**** READING TEXT ****

Yomitan takes around 6 seconds for me to check duplicates in my mining deck.

My mining deck is only 3500 cards, so if you have a larger deck I imagine it's terribly slow.
Secondly, if you take your Yomitan cursor and drag it across some Japanese text it tends to lag.

That's 6 whole seconds to load Yomitan and run a duplication check.
canAddNotes which is deck specific, Yomitan uses noteinfo which is not deck specific.You can only use Yomitan with a browser.
Yomitan relies on local storage in the browser.
This corrupts – often.

When Yomitan corrupts you have to reinstall all of your dictionaries and settings.
It's good it's a browser extension as it can work on any platform, but it also comes with downsides.
Firstly, let's talk about speed.
JL is really, really fast.
It's actually one of the main reasons you should use it.

Look at this gif. Absolutely no lag. Not to mention that it is technically showing more dictionaries and doing longer scan length (32) than my Yomitan does.
Also, duplicate detection is blazingly fast.
Do you see that small X next to the word? That indicates I can add it to Anki.
If it's red, it means it's a duplicate.
Rewatch the gif. Look at how fast that small red X appears again. Seriously.
This takes minimum 6 seconds in Yomitan for me btw.
It's so unbelievably fast I genuinely have no idea how they are doing this.
I was hesitant to believe they're using AnkiConnect at all, maybe they're talking directly to the DB which would explain why Yomitan is so slow?
But no, they're using AnkiConnect just like Yomitan does.
In my newbie stages where I read super slowly and I only have 3.5k Anki cards, I have to look up multiple words a sentence.
With Yomitan taking 10+ seconds every lookup and mine, this slows me down a lot.
Look at this:

Top is my average chars / hour using Yomitan.
Bottom is with JL.
Unironically I have a +700 chars / hour buff by just using another program, simply because it's faster.
I really like this kanji dict:
But in Yomitan it kinda sucks.
It can't be an official Kanji dict, so it has to be a word dict. This is because of the format of Kanji dicts in Yomitan.
But because it's a word dict, it has to compete with all the other Yomitan dicts.
If your friend is inviting you to 飲み会 and you highlight this with Yomitan, you will have to scroll really far to find the Kanji dict for 飲.
To fix this, you have to use profiles and switch profiles per my blog post everytime you want to look up a kanji with this dict.
But in JL, you don't have to do that!

In mining mode, simply highlight the kanji you want to look at and click the Kanji dict and you get to see it instantly.
You can even look up words with jmdict, and then highlight the kanji in that definition to get specific Kanji definitions.
Being able to easily click what dict you want to see is so powerful. I believe this will make it easier for monolingual transitions too.

**** MATERIAL SUPPLIED ****

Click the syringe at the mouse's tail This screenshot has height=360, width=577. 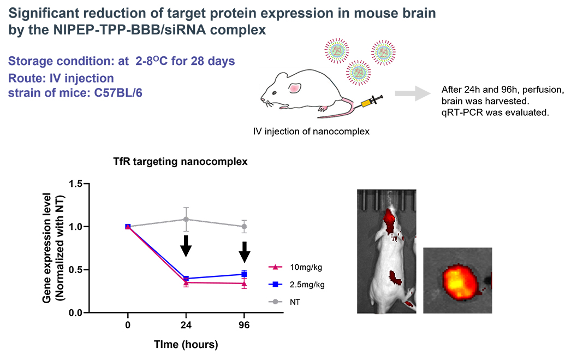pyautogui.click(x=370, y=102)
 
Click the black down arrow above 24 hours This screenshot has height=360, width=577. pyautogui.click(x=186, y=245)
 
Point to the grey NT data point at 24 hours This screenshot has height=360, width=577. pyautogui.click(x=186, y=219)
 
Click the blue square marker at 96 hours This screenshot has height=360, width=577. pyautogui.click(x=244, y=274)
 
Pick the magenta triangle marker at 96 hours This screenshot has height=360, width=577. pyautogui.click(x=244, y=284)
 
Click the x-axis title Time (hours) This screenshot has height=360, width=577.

****
**** MATERIAL SUPPLIED ****

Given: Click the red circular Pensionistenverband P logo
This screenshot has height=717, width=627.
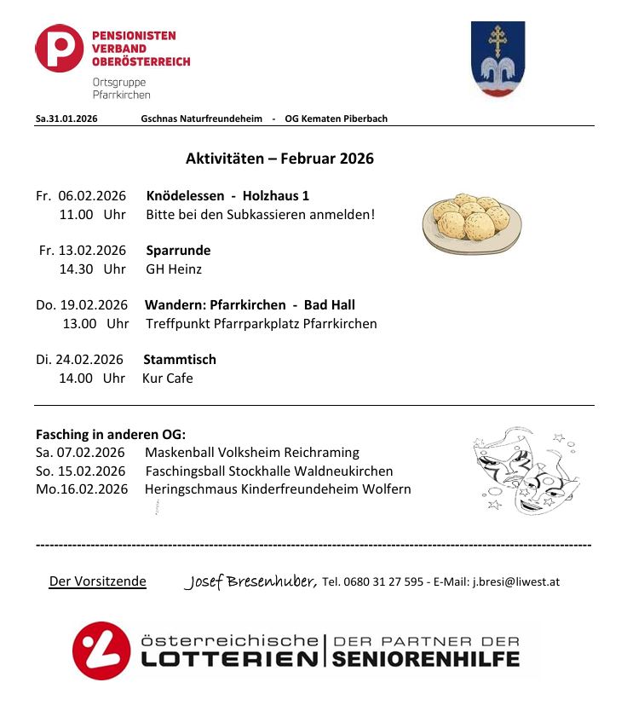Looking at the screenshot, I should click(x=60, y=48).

****

> _SET OF TASKS_:
1) Please extract from the Yomitan and JL comparison the passage from "canAddNotes which is" up to and including "is blazingly fast.".
2) In the Yomitan and JL comparison, how much did the writer's reading speed go up after switching to JL?

> _SOLUTIONS_:
1)
canAddNotes which is deck specific, Yomitan uses noteinfo which is not deck specific.You can only use Yomitan with a browser.
Yomitan relies on local storage in the browser.
This corrupts – often.

When Yomitan corrupts you have to reinstall all of your dictionaries and settings.
It's good it's a browser extension as it can work on any platform, but it also comes with downsides.
Firstly, let's talk about speed.
JL is really, really fast.
It's actually one of the main reasons you should use it.

Look at this gif. Absolutely no lag. Not to mention that it is technically showing more dictionaries and doing longer scan length (32) than my Yomitan does.
Also, duplicate detection is blazingly fast.

2) About 700 characters per hour.